## SET PROBLEM:
Copy the entries from the line that contains "Where should I click to: Open" through the line that contains "Looking at the screenshot, I should 654,523.", replacing "four-square grid view icon" with "tile view button" and changing nothing else.

## DATA FOR THIS TASK:
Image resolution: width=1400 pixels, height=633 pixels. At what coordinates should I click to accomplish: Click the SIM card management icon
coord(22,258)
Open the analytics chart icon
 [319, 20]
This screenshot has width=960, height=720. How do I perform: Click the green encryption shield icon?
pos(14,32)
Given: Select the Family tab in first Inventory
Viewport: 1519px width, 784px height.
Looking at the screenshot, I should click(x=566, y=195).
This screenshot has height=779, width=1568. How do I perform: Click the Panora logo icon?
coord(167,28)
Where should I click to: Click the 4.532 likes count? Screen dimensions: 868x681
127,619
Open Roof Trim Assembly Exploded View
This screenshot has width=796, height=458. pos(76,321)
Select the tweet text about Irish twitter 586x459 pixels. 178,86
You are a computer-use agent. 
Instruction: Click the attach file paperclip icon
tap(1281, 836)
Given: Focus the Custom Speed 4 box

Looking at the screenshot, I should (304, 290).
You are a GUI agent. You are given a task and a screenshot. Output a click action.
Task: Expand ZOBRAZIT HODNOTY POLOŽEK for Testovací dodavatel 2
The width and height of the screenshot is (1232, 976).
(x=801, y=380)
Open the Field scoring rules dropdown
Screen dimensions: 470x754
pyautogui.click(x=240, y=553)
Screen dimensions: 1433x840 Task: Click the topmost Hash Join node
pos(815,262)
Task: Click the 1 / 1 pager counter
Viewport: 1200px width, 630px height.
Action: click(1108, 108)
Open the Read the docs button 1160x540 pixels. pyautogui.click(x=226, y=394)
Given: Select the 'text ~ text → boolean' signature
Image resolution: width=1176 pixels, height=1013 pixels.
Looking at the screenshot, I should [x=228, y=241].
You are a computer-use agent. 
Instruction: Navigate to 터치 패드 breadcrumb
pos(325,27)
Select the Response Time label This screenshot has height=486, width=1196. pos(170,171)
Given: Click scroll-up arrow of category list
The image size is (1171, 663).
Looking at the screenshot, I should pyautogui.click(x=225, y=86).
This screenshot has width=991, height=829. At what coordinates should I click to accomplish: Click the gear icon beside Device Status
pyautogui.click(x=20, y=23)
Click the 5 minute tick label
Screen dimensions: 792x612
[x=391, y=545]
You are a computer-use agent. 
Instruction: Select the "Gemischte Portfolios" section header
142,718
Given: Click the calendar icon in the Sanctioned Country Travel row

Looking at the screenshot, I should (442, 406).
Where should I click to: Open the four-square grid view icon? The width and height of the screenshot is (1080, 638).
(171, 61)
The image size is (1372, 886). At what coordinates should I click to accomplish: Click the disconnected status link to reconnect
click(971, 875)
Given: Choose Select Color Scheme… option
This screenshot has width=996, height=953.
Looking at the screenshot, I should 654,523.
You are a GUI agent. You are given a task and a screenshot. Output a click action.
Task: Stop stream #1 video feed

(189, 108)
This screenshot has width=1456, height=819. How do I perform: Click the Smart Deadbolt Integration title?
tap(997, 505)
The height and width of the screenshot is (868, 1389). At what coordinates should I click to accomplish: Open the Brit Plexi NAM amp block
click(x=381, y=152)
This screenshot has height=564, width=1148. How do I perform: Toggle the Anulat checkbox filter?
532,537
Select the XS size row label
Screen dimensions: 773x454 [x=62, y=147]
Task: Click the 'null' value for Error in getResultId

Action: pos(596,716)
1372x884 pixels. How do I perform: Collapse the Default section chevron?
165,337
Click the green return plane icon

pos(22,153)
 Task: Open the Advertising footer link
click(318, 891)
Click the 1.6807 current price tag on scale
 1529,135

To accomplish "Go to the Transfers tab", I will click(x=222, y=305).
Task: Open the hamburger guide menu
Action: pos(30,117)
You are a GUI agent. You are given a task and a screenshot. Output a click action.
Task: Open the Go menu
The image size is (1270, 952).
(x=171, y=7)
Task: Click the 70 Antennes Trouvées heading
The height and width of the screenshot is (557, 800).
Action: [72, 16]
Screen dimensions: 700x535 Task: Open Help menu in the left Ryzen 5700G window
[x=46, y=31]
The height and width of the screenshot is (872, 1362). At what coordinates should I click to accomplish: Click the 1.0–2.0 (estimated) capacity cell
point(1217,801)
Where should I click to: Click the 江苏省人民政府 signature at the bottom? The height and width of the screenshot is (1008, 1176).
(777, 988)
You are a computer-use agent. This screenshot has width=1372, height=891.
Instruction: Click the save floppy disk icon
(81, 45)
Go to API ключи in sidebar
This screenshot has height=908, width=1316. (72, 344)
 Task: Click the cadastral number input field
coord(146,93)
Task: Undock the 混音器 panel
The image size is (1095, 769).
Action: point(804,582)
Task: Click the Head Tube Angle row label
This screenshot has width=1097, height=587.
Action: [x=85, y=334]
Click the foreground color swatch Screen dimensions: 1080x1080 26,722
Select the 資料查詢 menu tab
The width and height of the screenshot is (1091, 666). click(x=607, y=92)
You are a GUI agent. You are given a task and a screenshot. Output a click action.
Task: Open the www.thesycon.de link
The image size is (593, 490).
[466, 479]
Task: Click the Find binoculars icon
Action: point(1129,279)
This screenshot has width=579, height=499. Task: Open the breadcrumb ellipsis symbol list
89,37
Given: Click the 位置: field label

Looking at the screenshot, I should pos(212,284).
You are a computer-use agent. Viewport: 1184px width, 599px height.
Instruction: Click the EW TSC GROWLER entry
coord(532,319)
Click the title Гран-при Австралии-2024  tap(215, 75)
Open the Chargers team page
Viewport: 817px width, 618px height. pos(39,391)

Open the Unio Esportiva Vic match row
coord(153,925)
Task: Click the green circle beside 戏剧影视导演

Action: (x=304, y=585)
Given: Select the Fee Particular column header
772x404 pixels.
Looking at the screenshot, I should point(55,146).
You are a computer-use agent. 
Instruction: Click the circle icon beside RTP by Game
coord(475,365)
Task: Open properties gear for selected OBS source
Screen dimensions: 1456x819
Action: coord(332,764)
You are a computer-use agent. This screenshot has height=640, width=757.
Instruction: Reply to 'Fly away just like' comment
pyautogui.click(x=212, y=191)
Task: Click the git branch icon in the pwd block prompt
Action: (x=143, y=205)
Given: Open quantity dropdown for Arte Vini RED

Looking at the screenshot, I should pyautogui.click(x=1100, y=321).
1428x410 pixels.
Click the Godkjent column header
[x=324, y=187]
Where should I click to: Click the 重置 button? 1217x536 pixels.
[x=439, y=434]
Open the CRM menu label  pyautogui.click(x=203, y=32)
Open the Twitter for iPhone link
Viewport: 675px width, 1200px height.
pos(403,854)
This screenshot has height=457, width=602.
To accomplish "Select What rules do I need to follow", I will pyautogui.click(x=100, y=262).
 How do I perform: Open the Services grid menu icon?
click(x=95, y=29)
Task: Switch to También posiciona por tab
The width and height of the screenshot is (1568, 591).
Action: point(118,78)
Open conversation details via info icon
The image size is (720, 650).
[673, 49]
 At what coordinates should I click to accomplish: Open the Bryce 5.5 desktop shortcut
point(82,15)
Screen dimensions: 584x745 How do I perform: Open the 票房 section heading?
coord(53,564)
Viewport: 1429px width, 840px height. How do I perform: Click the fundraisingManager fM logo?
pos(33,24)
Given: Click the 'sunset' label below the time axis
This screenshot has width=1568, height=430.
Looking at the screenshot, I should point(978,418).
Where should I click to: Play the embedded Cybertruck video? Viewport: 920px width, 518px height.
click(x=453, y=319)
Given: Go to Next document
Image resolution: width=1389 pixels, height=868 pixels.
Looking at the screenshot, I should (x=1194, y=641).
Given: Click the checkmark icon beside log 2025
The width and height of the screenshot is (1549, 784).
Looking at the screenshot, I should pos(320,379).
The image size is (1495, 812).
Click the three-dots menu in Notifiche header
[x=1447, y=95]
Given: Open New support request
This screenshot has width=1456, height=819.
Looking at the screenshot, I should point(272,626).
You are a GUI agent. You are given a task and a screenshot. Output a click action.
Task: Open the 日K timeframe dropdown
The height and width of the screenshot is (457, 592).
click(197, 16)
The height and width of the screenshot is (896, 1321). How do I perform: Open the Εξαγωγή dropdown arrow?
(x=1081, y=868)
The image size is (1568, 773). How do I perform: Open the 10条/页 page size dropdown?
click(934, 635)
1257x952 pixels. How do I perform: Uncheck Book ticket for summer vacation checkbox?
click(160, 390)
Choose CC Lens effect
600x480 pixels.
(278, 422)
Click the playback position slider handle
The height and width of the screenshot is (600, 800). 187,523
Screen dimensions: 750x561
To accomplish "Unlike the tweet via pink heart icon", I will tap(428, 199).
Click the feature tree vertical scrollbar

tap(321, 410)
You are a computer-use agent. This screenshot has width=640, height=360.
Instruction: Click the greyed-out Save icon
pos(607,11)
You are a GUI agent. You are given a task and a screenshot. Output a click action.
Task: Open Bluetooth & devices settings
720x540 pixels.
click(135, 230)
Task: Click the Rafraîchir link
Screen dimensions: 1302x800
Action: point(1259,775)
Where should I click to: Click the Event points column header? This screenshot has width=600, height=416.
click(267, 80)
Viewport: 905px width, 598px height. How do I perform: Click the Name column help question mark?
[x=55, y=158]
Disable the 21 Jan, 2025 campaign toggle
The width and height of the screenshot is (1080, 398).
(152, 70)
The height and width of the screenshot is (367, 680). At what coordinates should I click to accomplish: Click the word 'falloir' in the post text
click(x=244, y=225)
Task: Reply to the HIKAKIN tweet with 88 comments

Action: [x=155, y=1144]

## SOLUTION FOR THIS PROBLEM:
Where should I click to: Open the tile view button? The width and height of the screenshot is (1080, 638).
(171, 61)
The image size is (1372, 886). At what coordinates should I click to accomplish: Click the disconnected status link to reconnect
click(971, 875)
Given: Choose Select Color Scheme… option
This screenshot has width=996, height=953.
Looking at the screenshot, I should 654,523.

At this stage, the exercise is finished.